逾距之刀并不是人人都能发出的,我只求用心出刀,把自身武功发挥到极限,结果如何并不重要了——刀尖贯入傀儡师的胸口,毫无阻碍地直透后背,我握着刀的右手也跟着陷入了他的胸膛里。

“这是……什么刀法?速度会那……么……快?”烟斗仍然衔在他的嘴角,满脸的蜡黄迅速褪去,取而代之的是一片诡异的潮红,由脖颈至脸颊、从脸颊到额角,红得像一枚熟透的巨大草莓。

第288章 万种深情,终成灰飞烟灭

“这个世界上,没有什么人是永远不死的,迷信永远不死的人,往往转瞬即死,化为飞灰随风湮灭。”

我抽回了那柄刀,星星依旧闪亮,锋刃不留一丝血痕。

傀儡师颓然跌倒,身子下面流出一道紫黑色的血迹,弯弯曲曲地沿着石阶流下去。

“那是真正的‘逾距之刀’,突破时间与空间限制的至高无上刀法——我原以为世间只有天哥能拥有这种超凡的力量,没想到你也能……哈哈……你也能……”何寄裳挣扎着坐起来,眼神中混合着惊喜与绝望。

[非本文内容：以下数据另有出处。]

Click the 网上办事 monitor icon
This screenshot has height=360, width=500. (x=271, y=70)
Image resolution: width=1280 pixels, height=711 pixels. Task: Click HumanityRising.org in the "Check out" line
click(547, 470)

我抢过去扶她,她猛地举手制止我:“别过来,我身上有毒,二十五种……毒一齐发作,这是我死的日子,其实我等这一天已经很久了。”从她唇角滑下来的血已经变成诡异的墨黑色,在白衣上溅落为一幅诡异的图画。

“‘盗墓之王’杨天绝迹江湖那么多年,小兄弟,你又是谁?怎么能参悟透彻他的刀法?”傀儡师的嗓子里不断发出皮球泄漏一般的嘶嘶声,那是中气不济、真元涣散的迹象。终生练武的人,只有临死前的回光返照才会出现这种情况。

他低头看着自己的血一直落在石阶下的大道上,向蛇群缓缓淌过去,忽然长叹:“知道真相也没什么意思了,这一次,我怕是真的要死了,小兄弟,最后我只想求你一件事,告诉我你的名字,我总得知道自己死在什么人手上,求求你……”

每说出一句话,他的嘴里都会涌出一小口鲜血,无力地落在前胸上。

烟斗在他脚边三步之外,他艰难地单手撑地向前移动着,看样子是要拿回自己的烟斗。作为西南马帮的第二号大人物,最后落得这样一个下场,大概任何人看了都要感叹世事无常,都会抢上一步,拾起烟斗递回他手里。

人人都有恻隐之心,特别是当对方即将死在自己手上之前。

我不敢向前,反而向后退了半步,淡淡地一笑:“你已经用‘大卸八块’的死咒杀了卡库,还想‘泣血落咒’连我一起灭了?”